___ DATA RECORDS
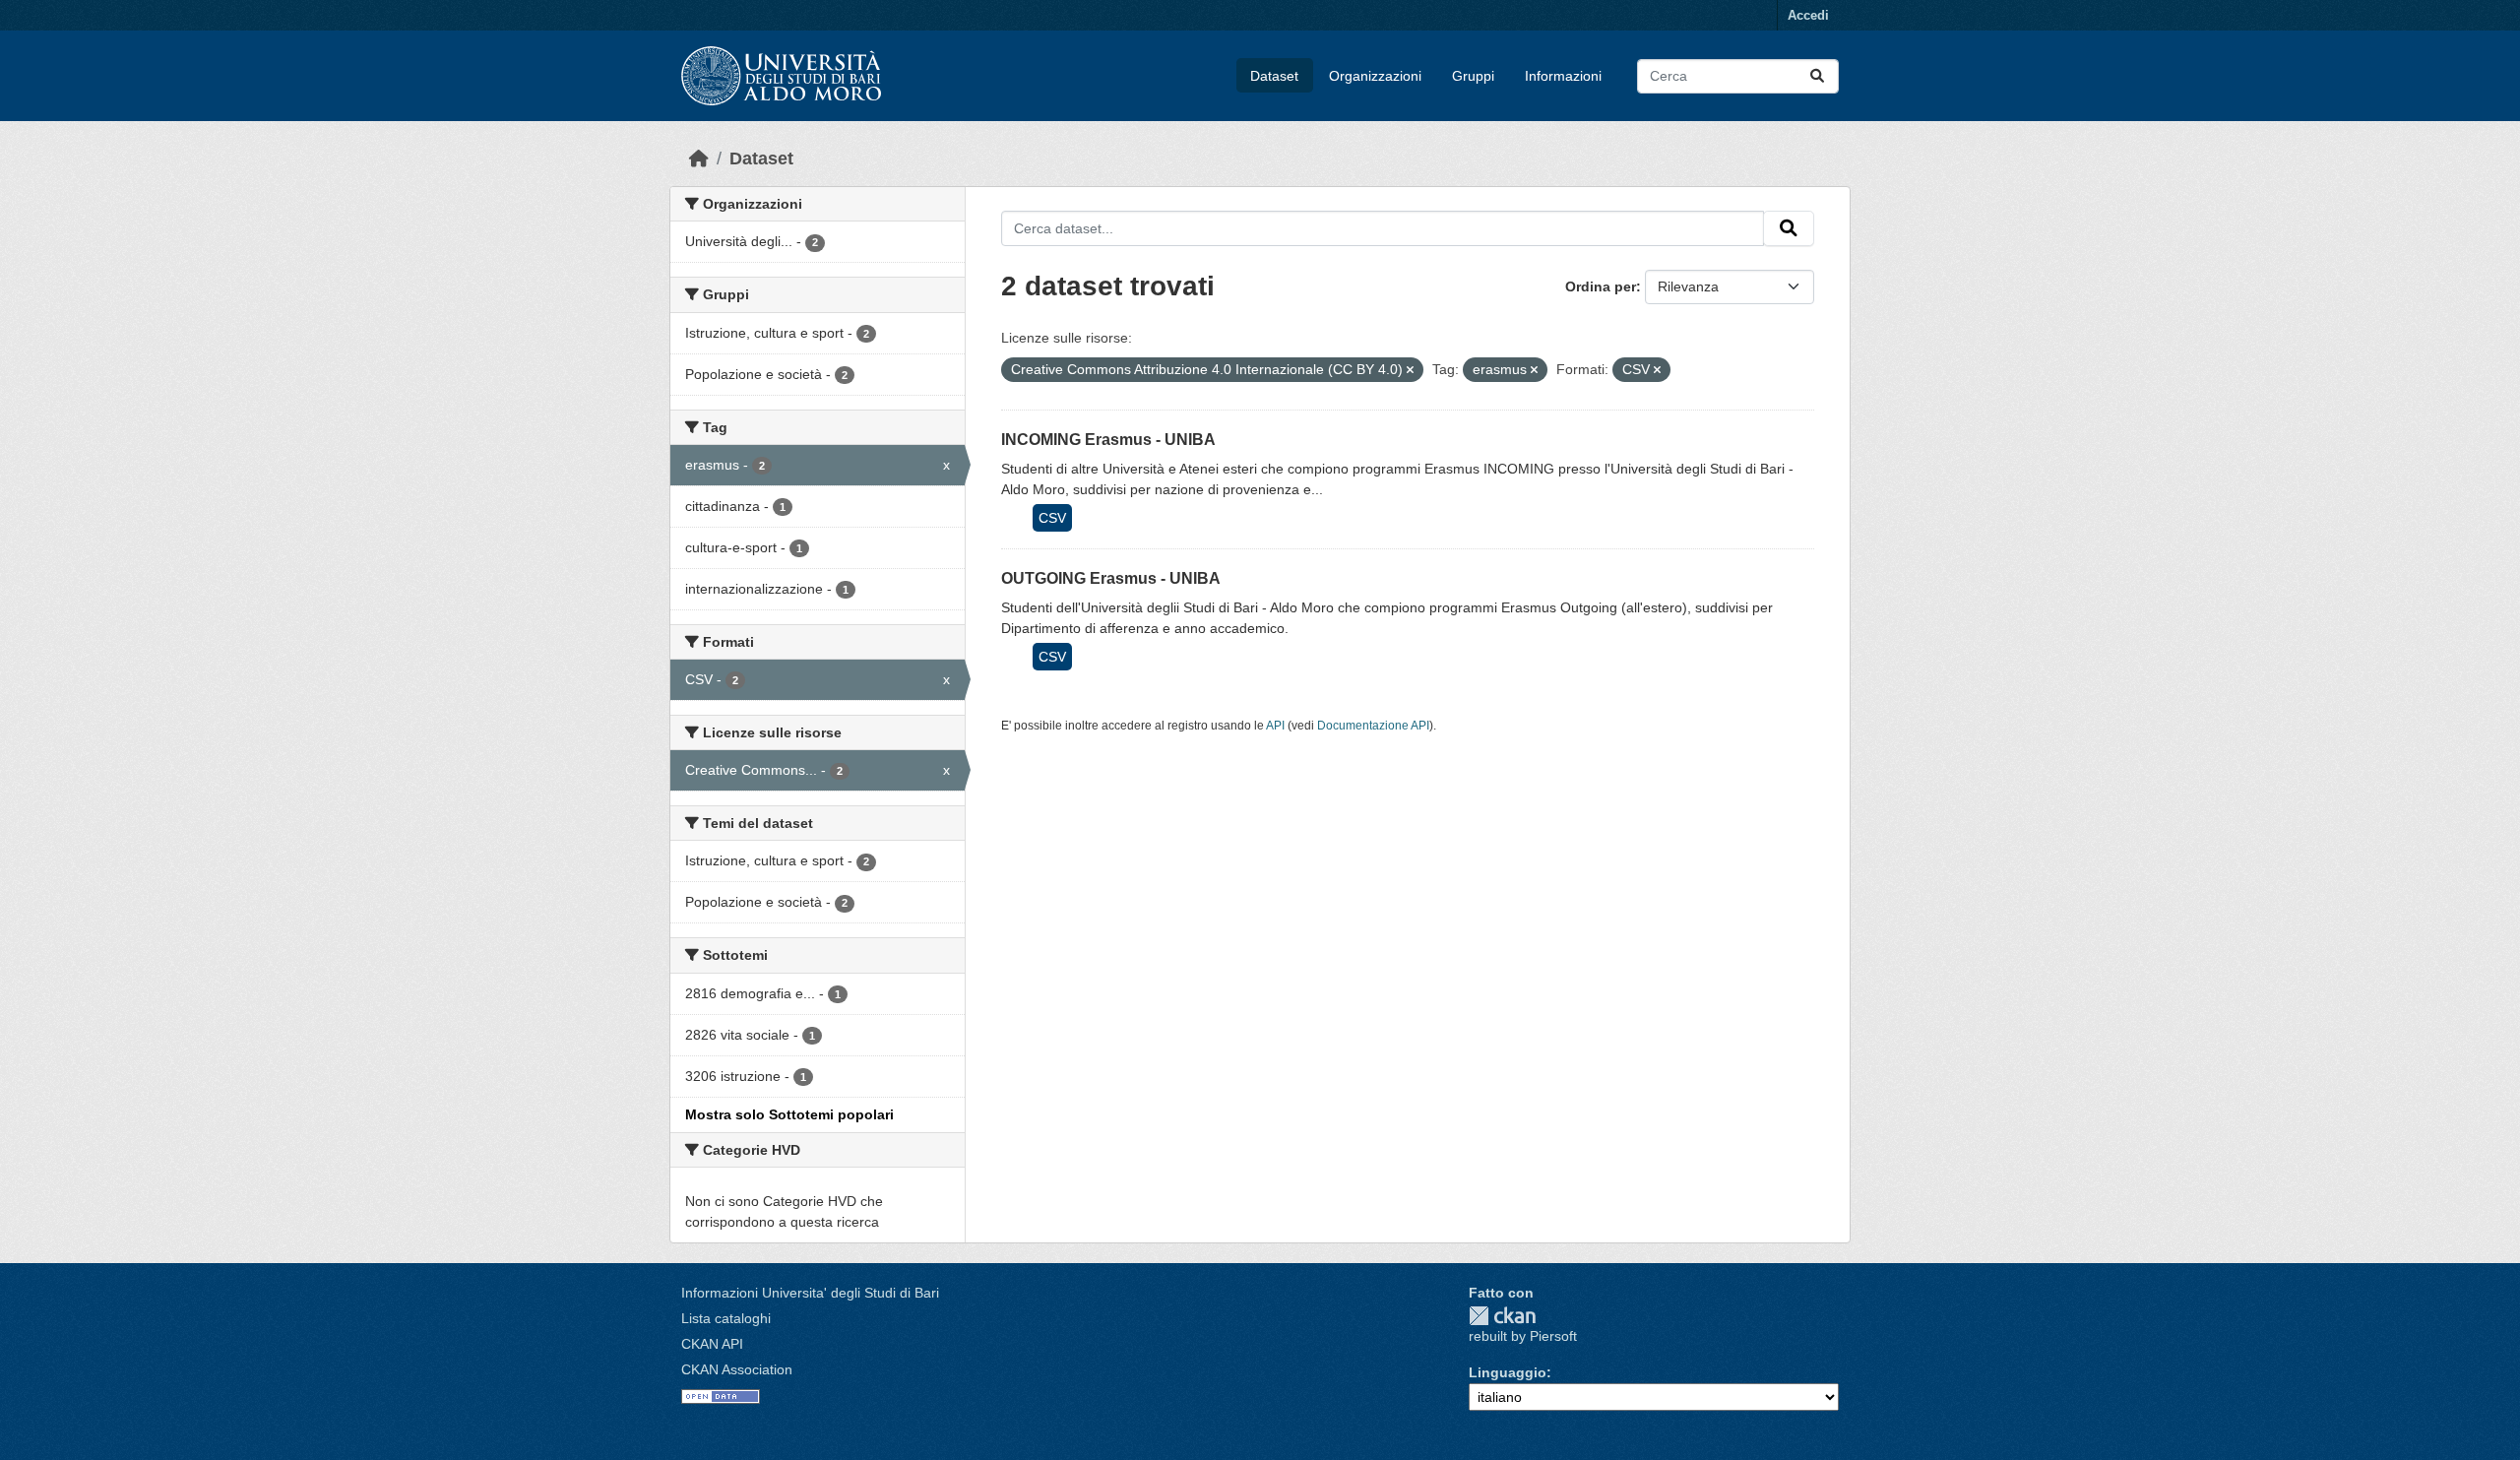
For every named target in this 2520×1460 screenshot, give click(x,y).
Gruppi (1473, 76)
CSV (1052, 518)
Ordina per (1600, 286)
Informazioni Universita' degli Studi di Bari (810, 1293)
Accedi (1808, 15)
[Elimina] (1410, 370)
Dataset (1274, 76)
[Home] (699, 158)
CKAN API (712, 1344)
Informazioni (1563, 76)
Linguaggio (1507, 1372)
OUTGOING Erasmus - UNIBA (1111, 578)
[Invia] (1817, 76)
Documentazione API (1373, 725)
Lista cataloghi (726, 1318)
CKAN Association (736, 1369)
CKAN (1502, 1315)
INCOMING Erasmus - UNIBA (1108, 439)
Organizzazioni (1375, 76)
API (1275, 725)
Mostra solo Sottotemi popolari (789, 1114)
______
INSTRUCTIONS TO FOLLOW — Leaving the pictures aside, repeat the data above exactly.

EXERCISE RESULT —
For every named target in this 2520×1460 screenshot, give click(x,y).
Gruppi (1473, 76)
CSV (1052, 518)
Ordina per (1600, 286)
Informazioni Universita' degli Studi di Bari (810, 1293)
Accedi (1808, 15)
[Elimina] (1410, 370)
Dataset (1274, 76)
[Home] (699, 158)
CKAN API (712, 1344)
Informazioni (1563, 76)
Linguaggio (1507, 1372)
OUTGOING Erasmus - UNIBA (1111, 578)
[Invia] (1817, 76)
Documentazione API (1373, 725)
Lista cataloghi (726, 1318)
CKAN Association (736, 1369)
CKAN (1502, 1315)
INCOMING Erasmus - UNIBA (1108, 439)
Organizzazioni (1375, 76)
API (1275, 725)
Mostra solo Sottotemi popolari (789, 1114)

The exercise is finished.